* What you are asked to do: Work out the number of lines below containing the word "agent" and give nothing besides it.

Stored items:
'''

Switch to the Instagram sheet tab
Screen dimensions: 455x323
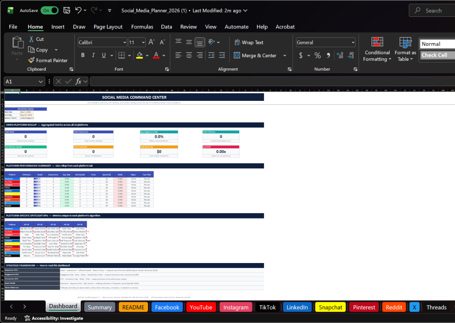[x=236, y=307]
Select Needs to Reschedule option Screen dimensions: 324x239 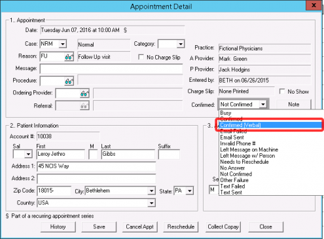tap(244, 162)
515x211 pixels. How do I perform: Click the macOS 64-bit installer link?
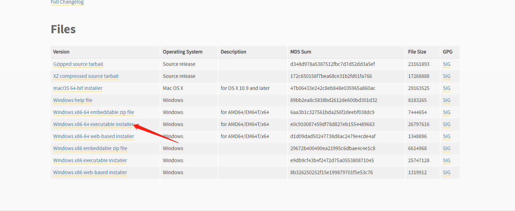[x=78, y=88]
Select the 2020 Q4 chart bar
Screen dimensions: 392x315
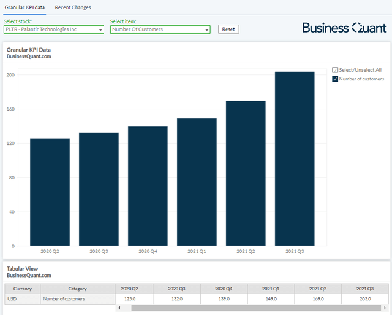(148, 186)
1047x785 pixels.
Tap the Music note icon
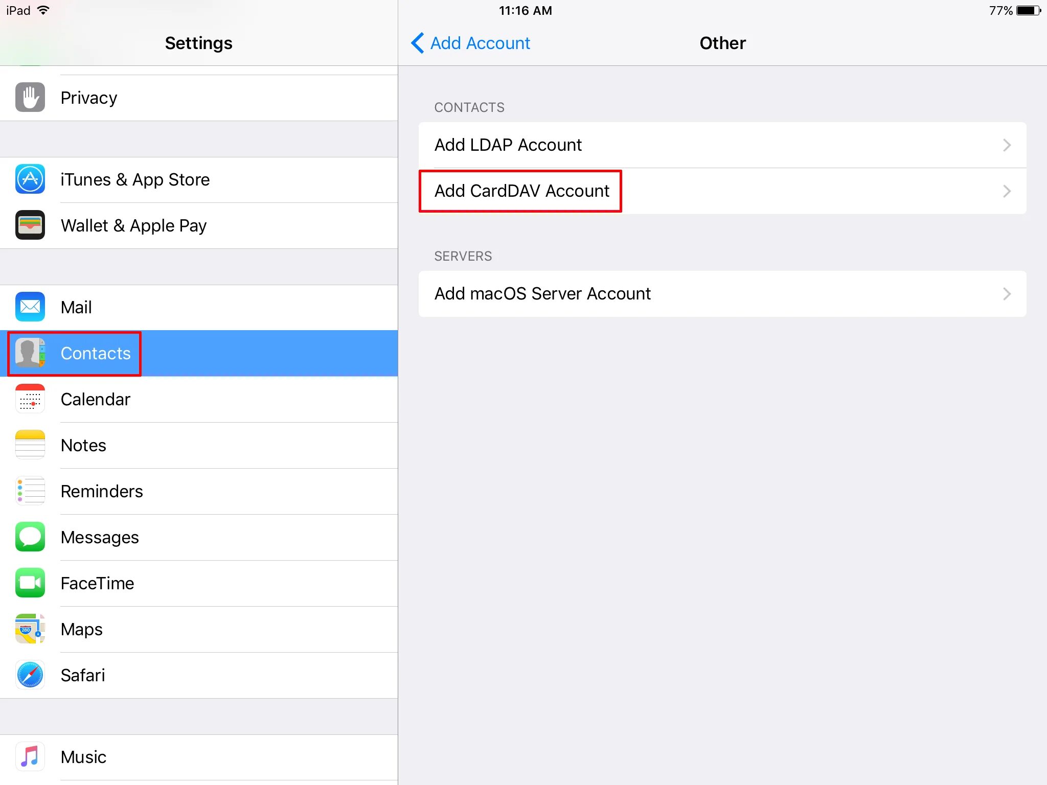click(30, 757)
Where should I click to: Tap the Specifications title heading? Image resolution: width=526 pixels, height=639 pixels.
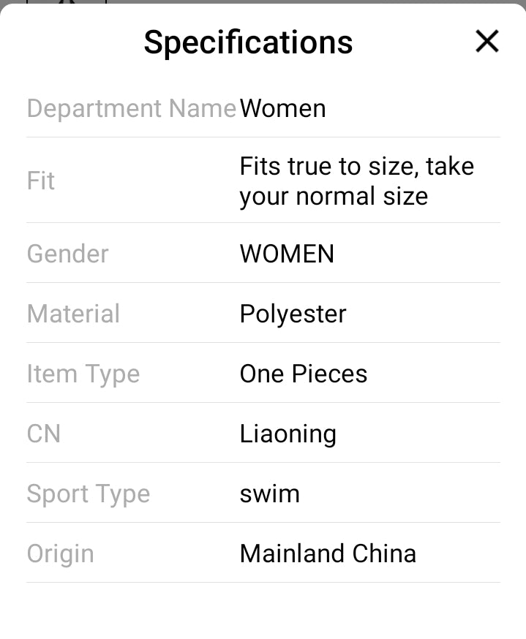(248, 42)
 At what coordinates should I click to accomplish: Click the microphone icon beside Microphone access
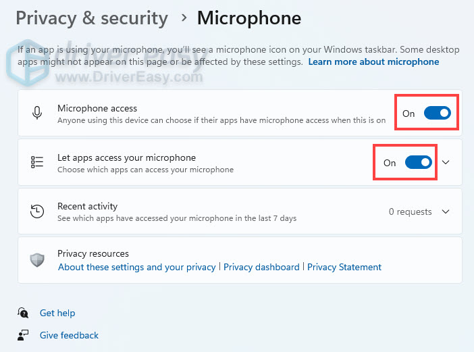click(37, 113)
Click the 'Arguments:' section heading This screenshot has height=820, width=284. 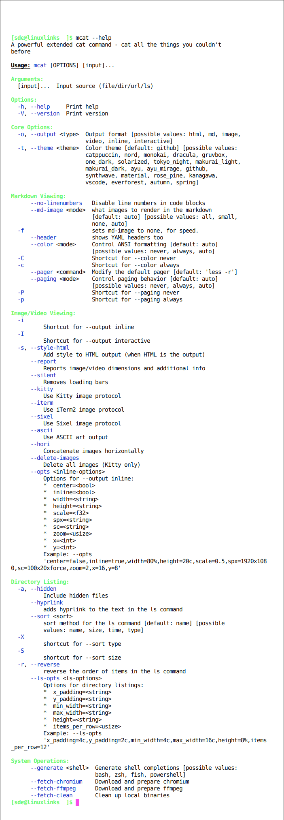pos(27,79)
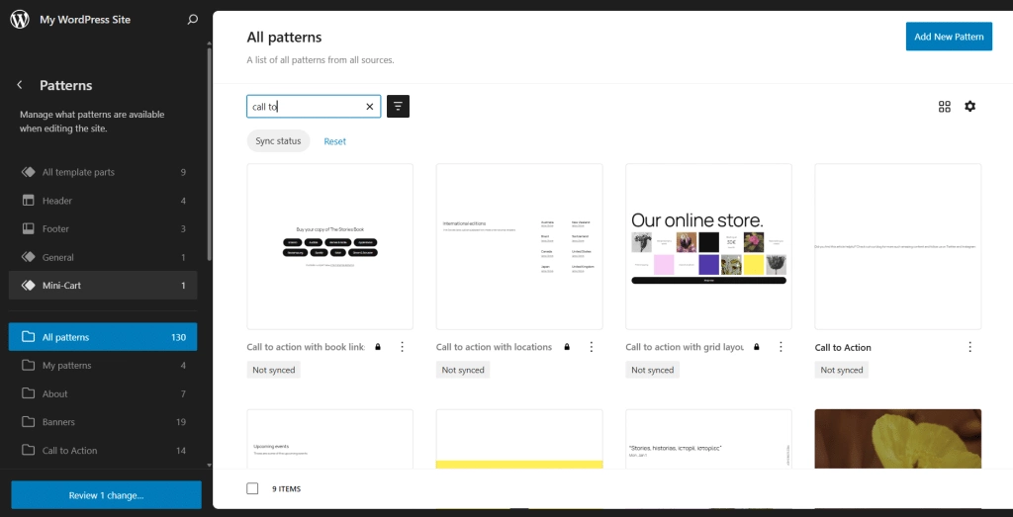The height and width of the screenshot is (517, 1013).
Task: Click the Add New Pattern button
Action: 949,37
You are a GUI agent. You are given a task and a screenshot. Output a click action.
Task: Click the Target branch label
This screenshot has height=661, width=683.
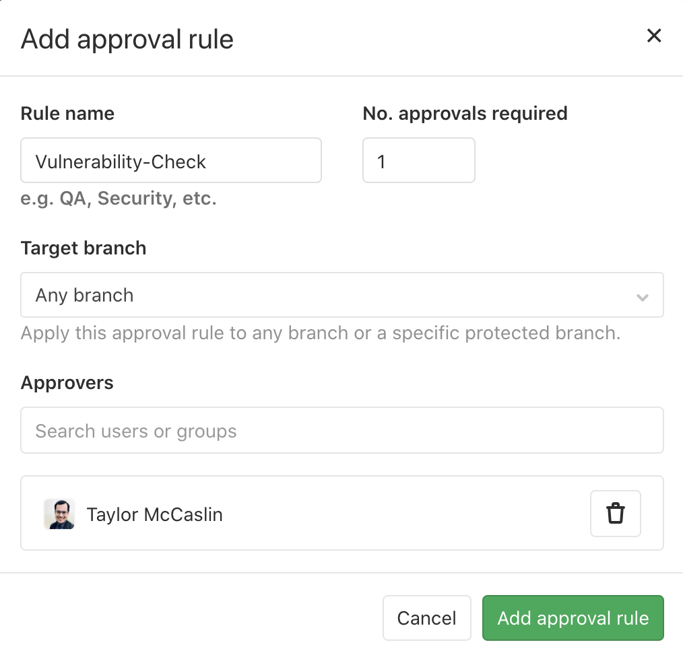coord(84,248)
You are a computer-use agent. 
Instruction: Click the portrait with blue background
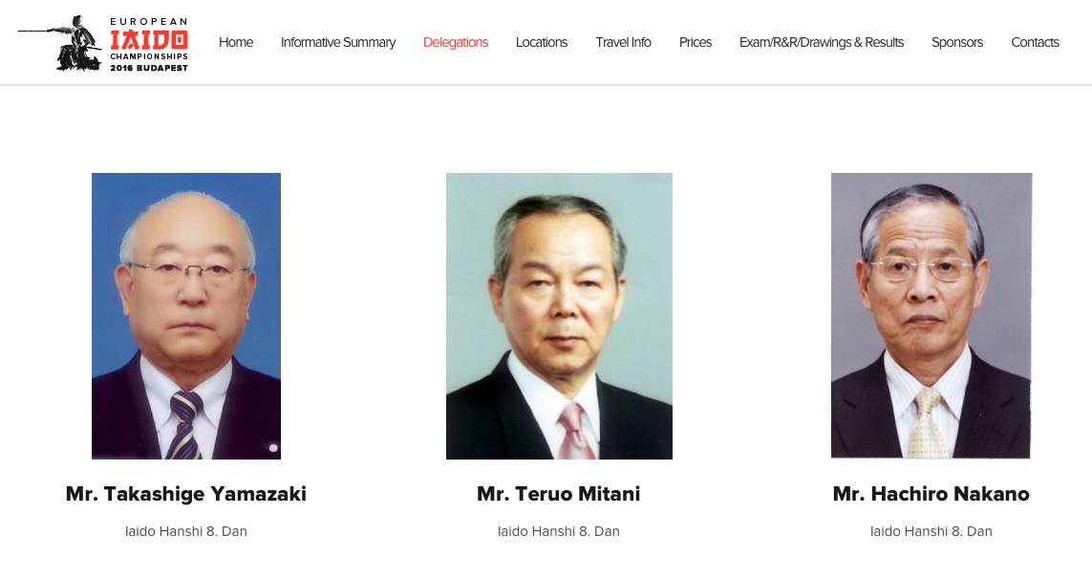click(186, 316)
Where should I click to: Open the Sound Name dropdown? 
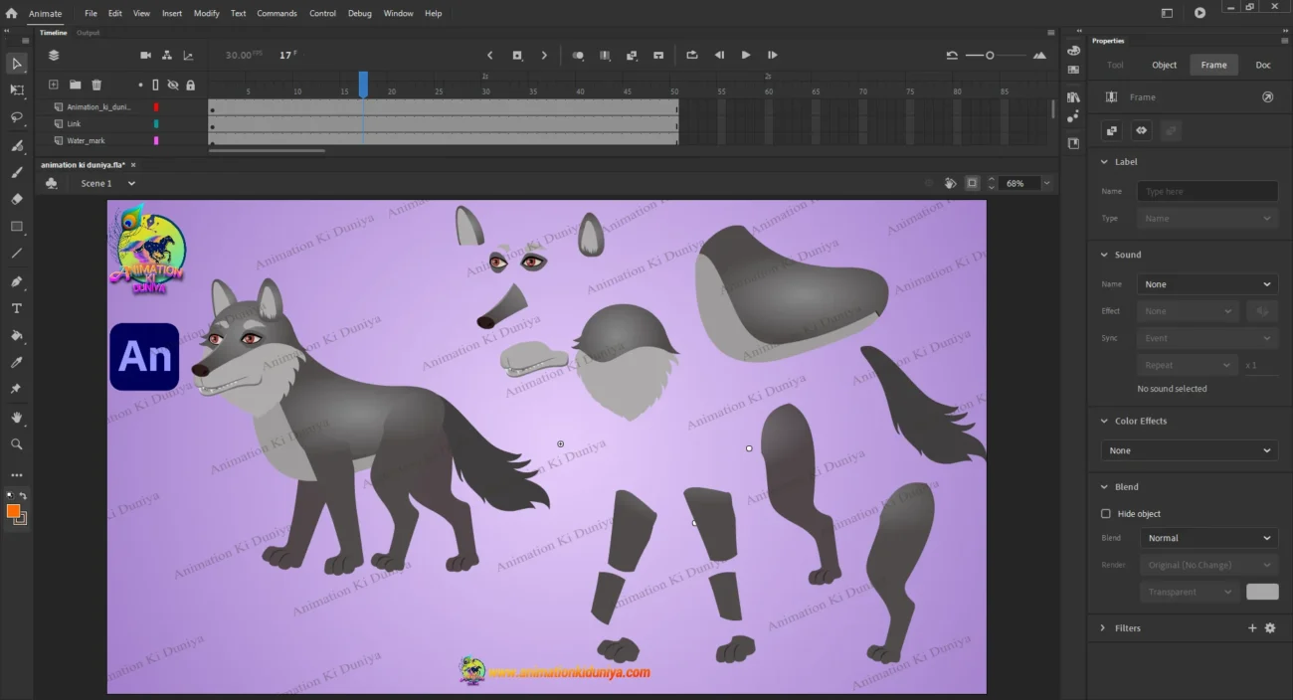coord(1207,284)
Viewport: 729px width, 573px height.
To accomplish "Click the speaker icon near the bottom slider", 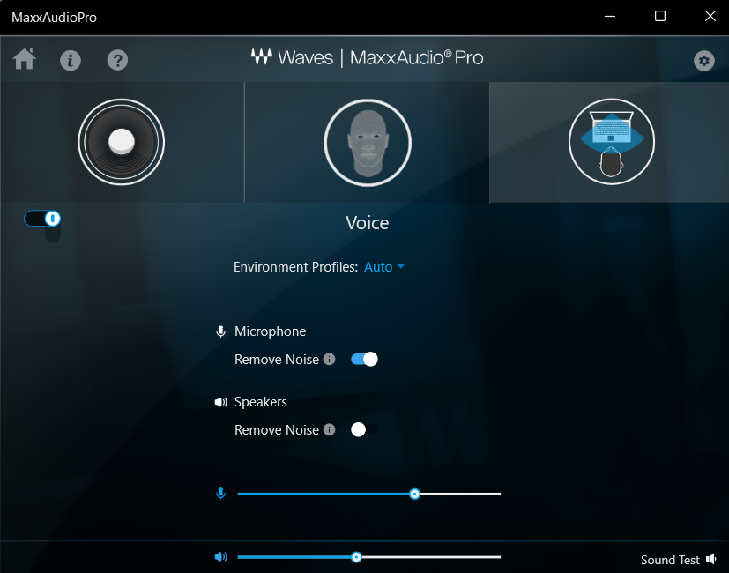I will coord(220,556).
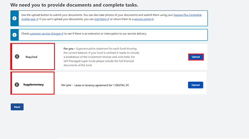Screen dimensions: 249x139
Task: Open the mail them link
Action: pos(100,19)
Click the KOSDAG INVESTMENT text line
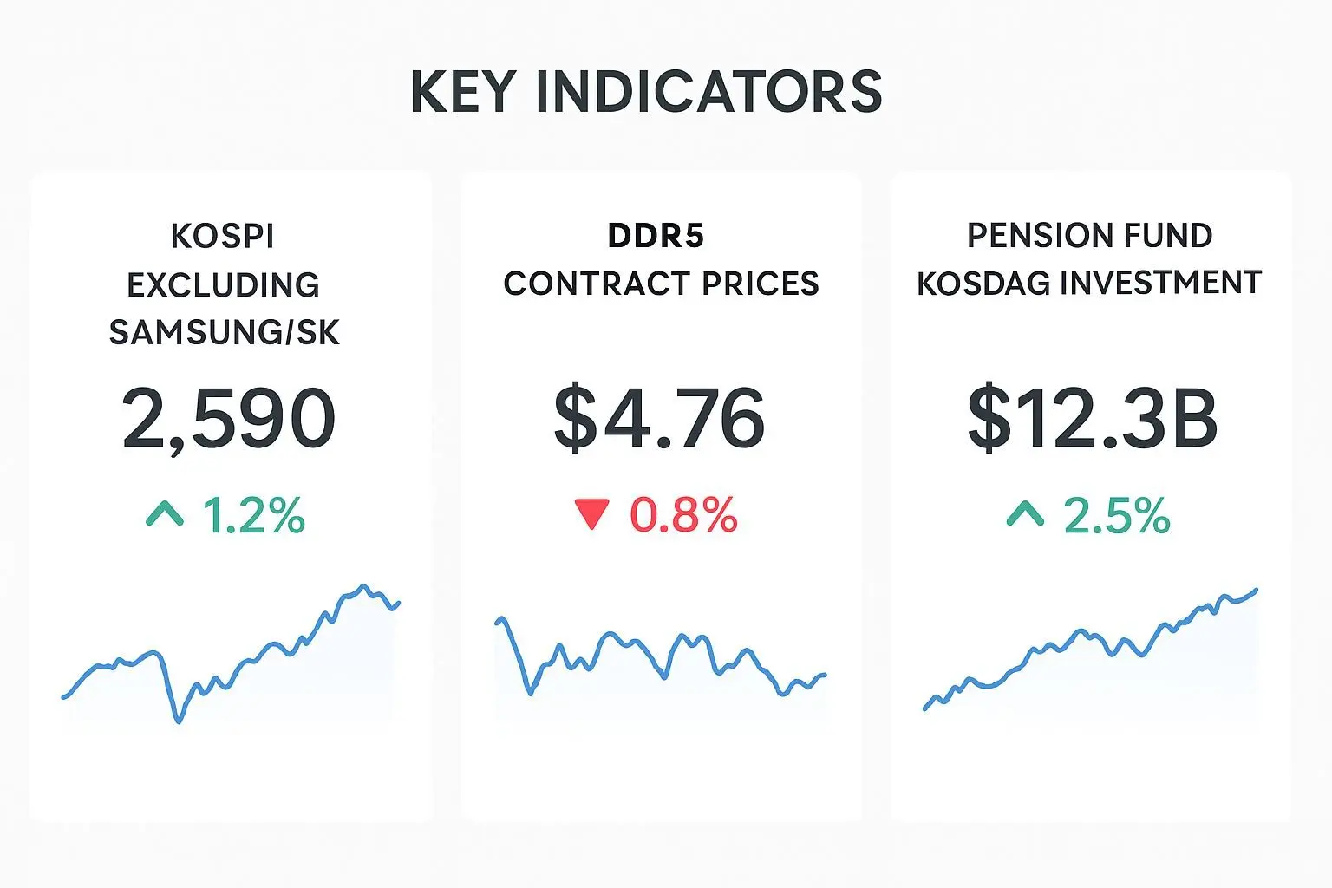This screenshot has height=888, width=1332. click(1089, 284)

'''

* Completed task: 2